[PATCH] Add a winbind localauth plugin for MIT Kerberos

Alexander Bokovoy ab at samba.org
Thu Jun 21 11:17:23 UTC 2018


On to, 21 kesä 2018, Rowland Penny via samba-technical wrote:
> On Thu, 21 Jun 2018 12:40:03 +0300
> Alexander Bokovoy <ab at samba.org> wrote:
> 
> > On to, 21 kesä 2018, Rowland Penny via samba-technical wrote:
> > > On Thu, 21 Jun 2018 10:21:51 +0200
> > > Andreas Schneider via samba-technical
> > > <samba-technical at lists.samba.org> wrote:
> > > 
> > > > Hi,
> > > > 
> > > > attached is a patch which implements a localauth plugin for MIT
> > > > Kerberos.
> > > > 
> > > > https://web.mit.edu/kerberos/krb5-latest/doc/plugindev/localauth.html
> > > > 
> > > 
> > > That link is the usual developer written gobbledygook, it even tells
> > > you to read the source for more info. I think what it is trying to
> > > say is, it allows kerberos to know who local system accounts are.
> > > 
> > > If this is the case, why ? 'local system accounts' are just that,
> > > local. 
> > > 
> > > > https://bugzilla.samba.org/show_bug.cgi?id=13480
> > > 
> > > Whilst I can understand that the case in the ticket must be correct,
> > > what I cannot understand what kerberos has to do with local system
> > > users, or am I missing something ?
> > Yes, you are missing something. While Kerberos is an authentication
> > mechanism and its principals in general have no relationship to
> > identities of underlying operating system, Samba needs an identity to
> > run smbd process and that identity is directly derived from the
> > authenticated identity.
> > 
> > There are other applications which perform similar action. Both
> > Kerberos and higher level GSS API have functions to transform an
> > authenticated identity into a local identity to help the applications
> > with this task.
> > 
> > Traditionally a particular way this can be configured is by using
> > ~/.k5login or (in case of MIT Kerberos) auth_to_local rules in
> > krb5.conf. These were checked by krb5_userok() and
> > krb5_aname_to_localname() functions. If an application wanted to know
> > that a particular principal can represent a user on the system, it
> > called krb5_kuserok(). If it needed to know which local user name to
> > use for a principal, it called krb5_aname_to_localname().
> > 
> > Implementations of theese both methods didn't scale in large
> > organizations, so for those cases we introduced a pluggable localauth
> > interface in MIT Kerberos in 2013. It allowed to delegate
> > krb5_kuserok() and krb5_aname_to_localname() checks to external
> > modules.
> > 
> > For SMB protocol we know that we can construct a user name based on
> > the security token we received. We can also use Kerberos ticket's
> > MS-PAC content for that.
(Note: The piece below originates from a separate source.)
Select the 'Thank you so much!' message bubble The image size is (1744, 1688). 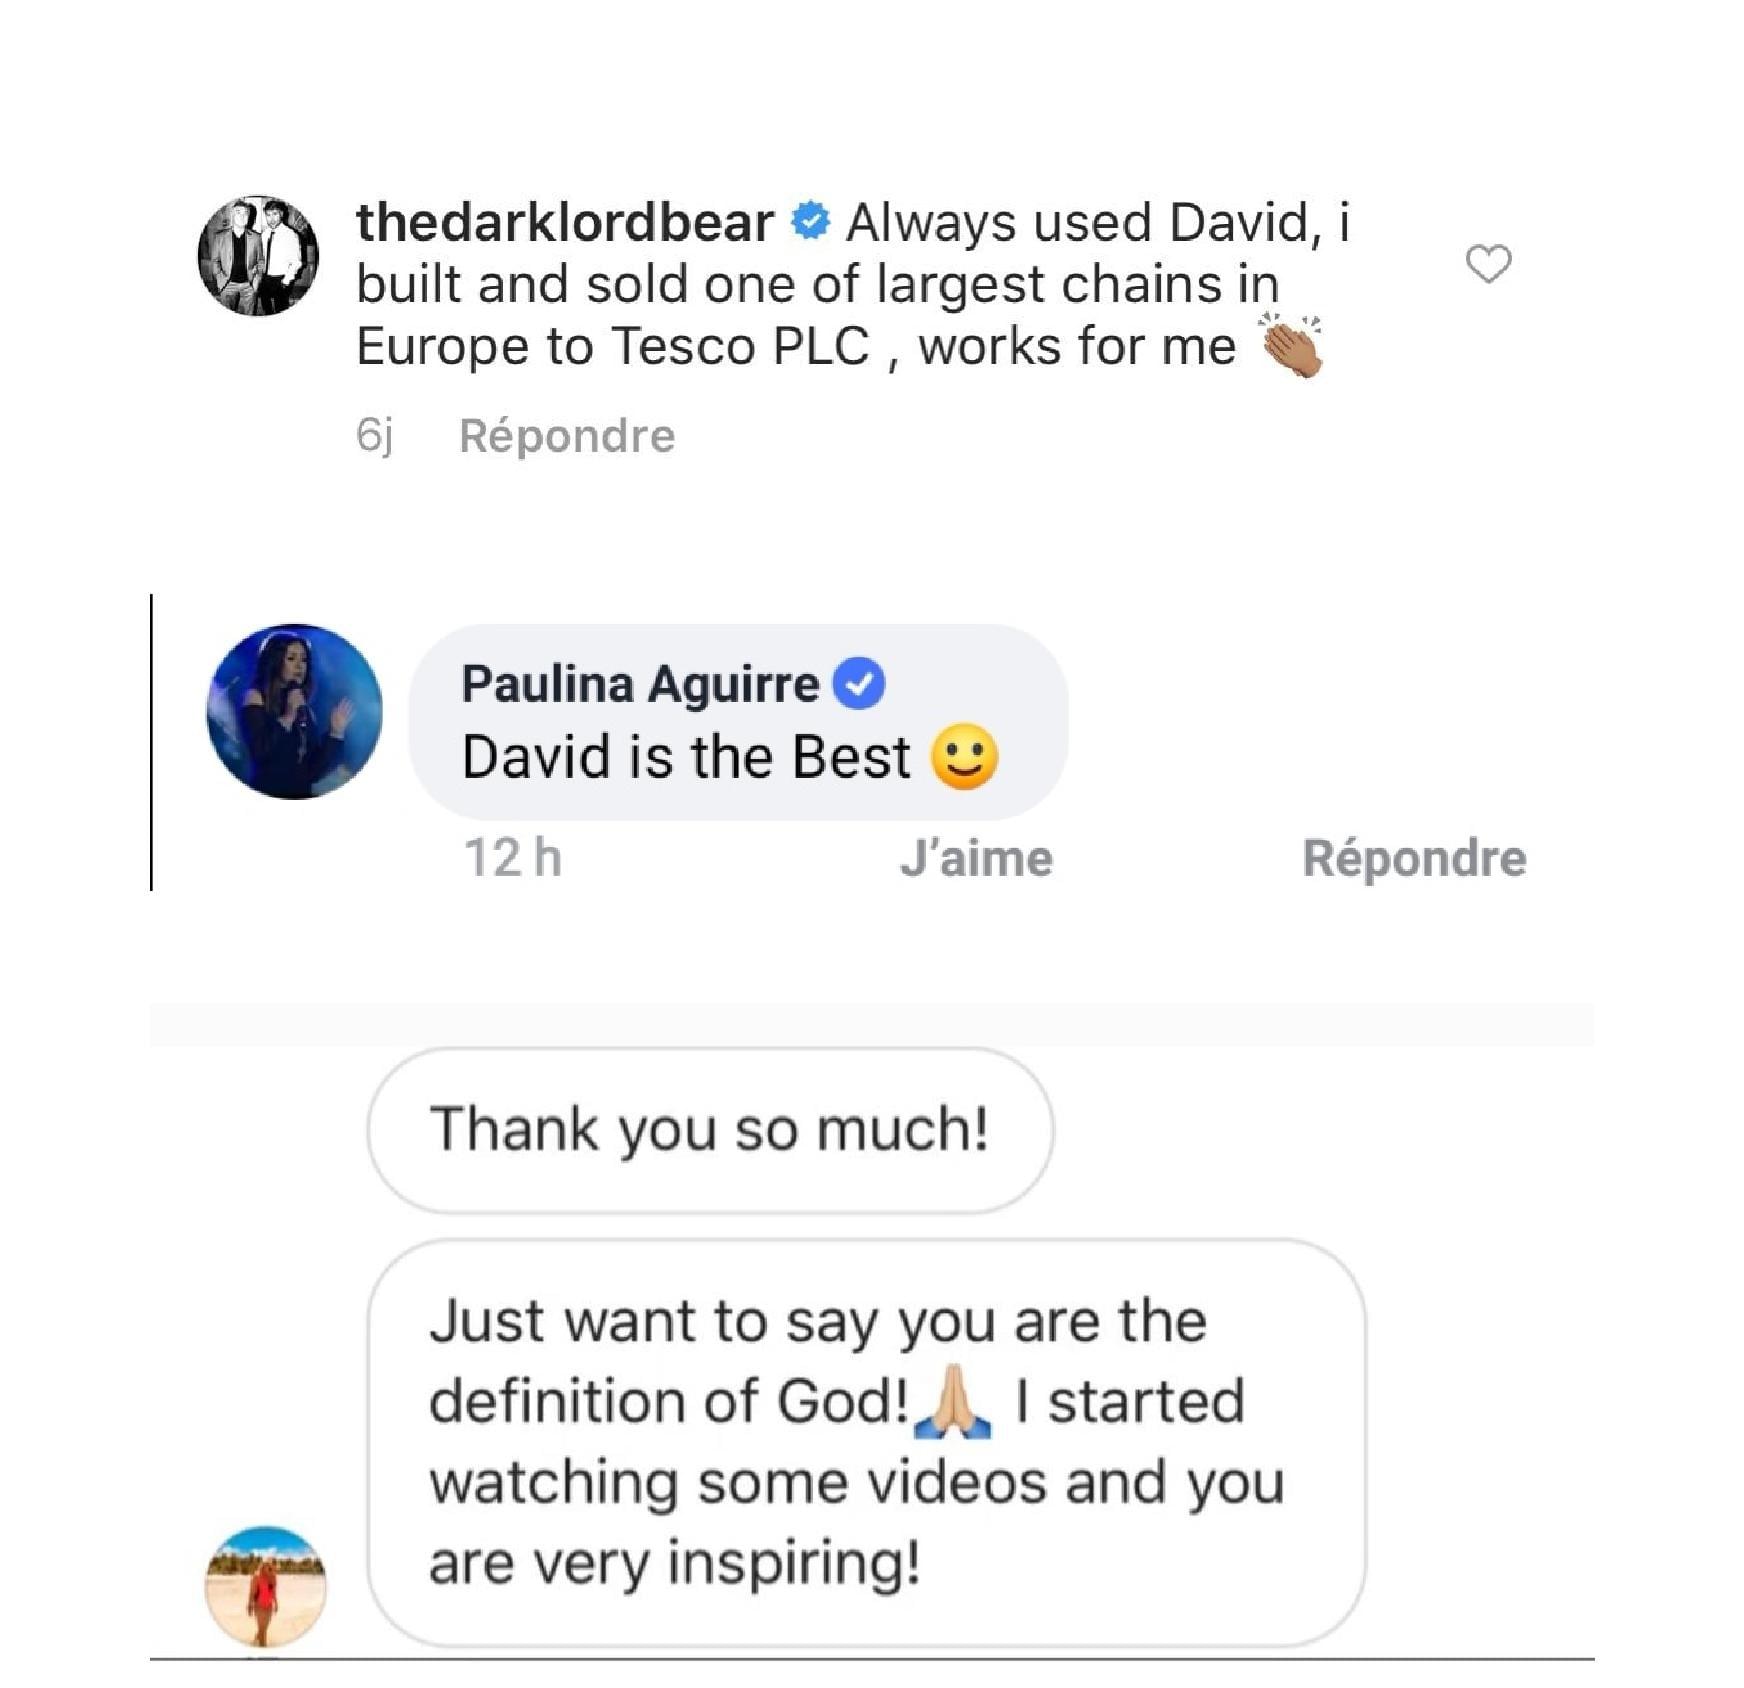click(x=710, y=1130)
However, other applications don't have this
> > information. For example, OpenSSH server wouldn't know you are
> > Foo\Administrator if you present a Kerberos ticket
> > Administrator at FOO.COM. It needs an explicit user name to be specified
> > by the SSH client (ssh -l Foo\Administrator) and then it would ask
> > krb5_kuserok() to validate that Kerberos principal
> > Administrator at FOO.COM is allowed to be a user Foo\Administrator on
> > the system.
> > 
> > This knowledge can be in ~/.k5login or as an auth_to_local rule in
> > krb5.conf. However, maintaining such rules on each system is quite
> > heavy in terms of up-to-dateness.
> > 
> > We made it first with SSSD for FreeIPA and direct AD usage. SSSD
> > allows using any name associated with the user as its POSIX id when
> > resolving it. You can say getpwnam_r("Foo\Administrator") or
> > getpwnam_r("Administrator at FOO.COM"), they'll point to the same user
> > entry. This allows to make a generic localauth plugin to MIT Kerberos
> > that simply validates a Kerberos principal and a user name resolve to
> > the same entry (same UID).
> > 
> > When winbindd is used to perform identity resolution, we can do the
> > same. This is what Andreas' localauth plugin does, allowing us to have
> > unified identity experience across multiple protocols and multiple
> > client software stacks.
> > 
> > Hope this helps.
> 
> Well it does and then again, it doesn't ;-)
> 
> Why do we need something other than winbind, if winbind can already do
> this ?
What is "this" in your question? winbindd cannot be used for
krb5_kuserok()/krb5_aname_to_localname() right now. This is what the
plugin to libkrb5 adds, making Kerberos applications capable to
automatically map Kerberos principals to user accounts without
additional configuration regardless of the domain size and complexity.

> I am beginning to think when you say 'local system user', you don't
> actually mean a local Unix system user, you mean a local Windows system
> user.
No, we talk about POSIX users and Kerberos principals. These need to be
mapped to each other and winbindd is our backend for doing so.